* Short exercise *
From the diary entry below, copy word for word the stretch that begins at "In my dream" and stops after "was rather unnerving.".

August 11th 2008 01:53
Today was scary. Today I felt like I’d taken 10 steps back in my quest for “being cool about my impending visit to the delivery ward”. It started out with a bad dream and finished up with me almost throwing up at the Westpac bank.

In my dream I gave birth to a baby girl – although this wasn’t the first time I’d dreamed of the birth, which is always ridiculously easy, unrealistically pain-free, and sometimes takes place under a general anaesthetic. To follow on with the unrealistic dream-like nature of the narrative, I was on a bus tour and my baby was sleeping through the night. One morning I went to check my baby and she was sleeping soundly, and then I went to wave off my adopted Chinese daughter, Hoo (in real life I don’t have any other children, adopted, Chinese, or otherwise), who was going to school. Then it occurred to me my baby girl might have been sleeping too soundly and I ought to rouse her, to make sure she was ok. When I got back to the portable crib, she’d been stolen. Then before I had time to properly fall apart, my boyfriend’s alarm went off. The whole thing was rather unnerving.

* Source excerpt *
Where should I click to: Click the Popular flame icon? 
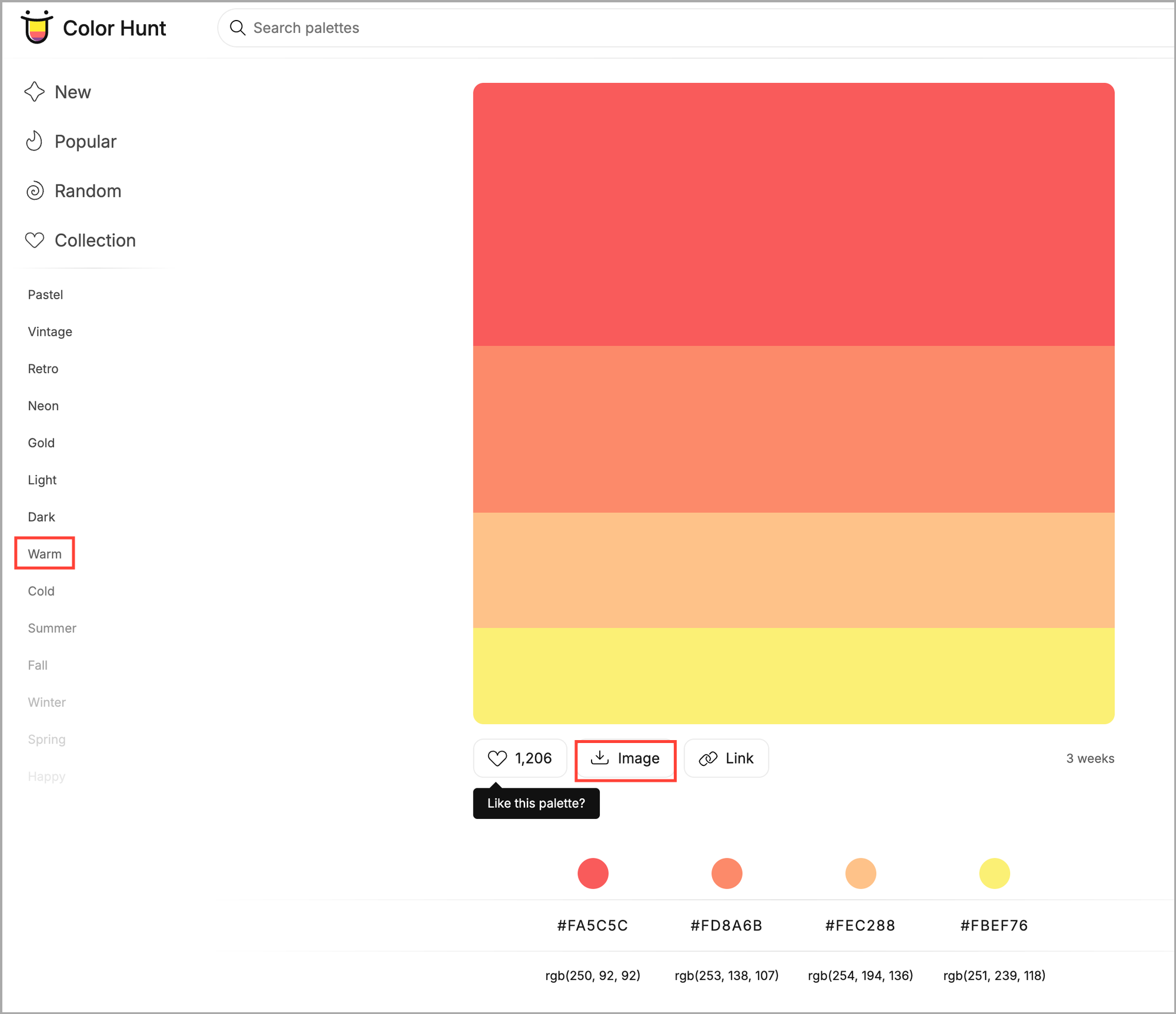[35, 141]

* Response for this exercise *
In my dream I gave birth to a baby girl – although this wasn’t the first time I’d dreamed of the birth, which is always ridiculously easy, unrealistically pain-free, and sometimes takes place under a general anaesthetic. To follow on with the unrealistic dream-like nature of the narrative, I was on a bus tour and my baby was sleeping through the night. One morning I went to check my baby and she was sleeping soundly, and then I went to wave off my adopted Chinese daughter, Hoo (in real life I don’t have any other children, adopted, Chinese, or otherwise), who was going to school. Then it occurred to me my baby girl might have been sleeping too soundly and I ought to rouse her, to make sure she was ok. When I got back to the portable crib, she’d been stolen. Then before I had time to properly fall apart, my boyfriend’s alarm went off. The whole thing was rather unnerving.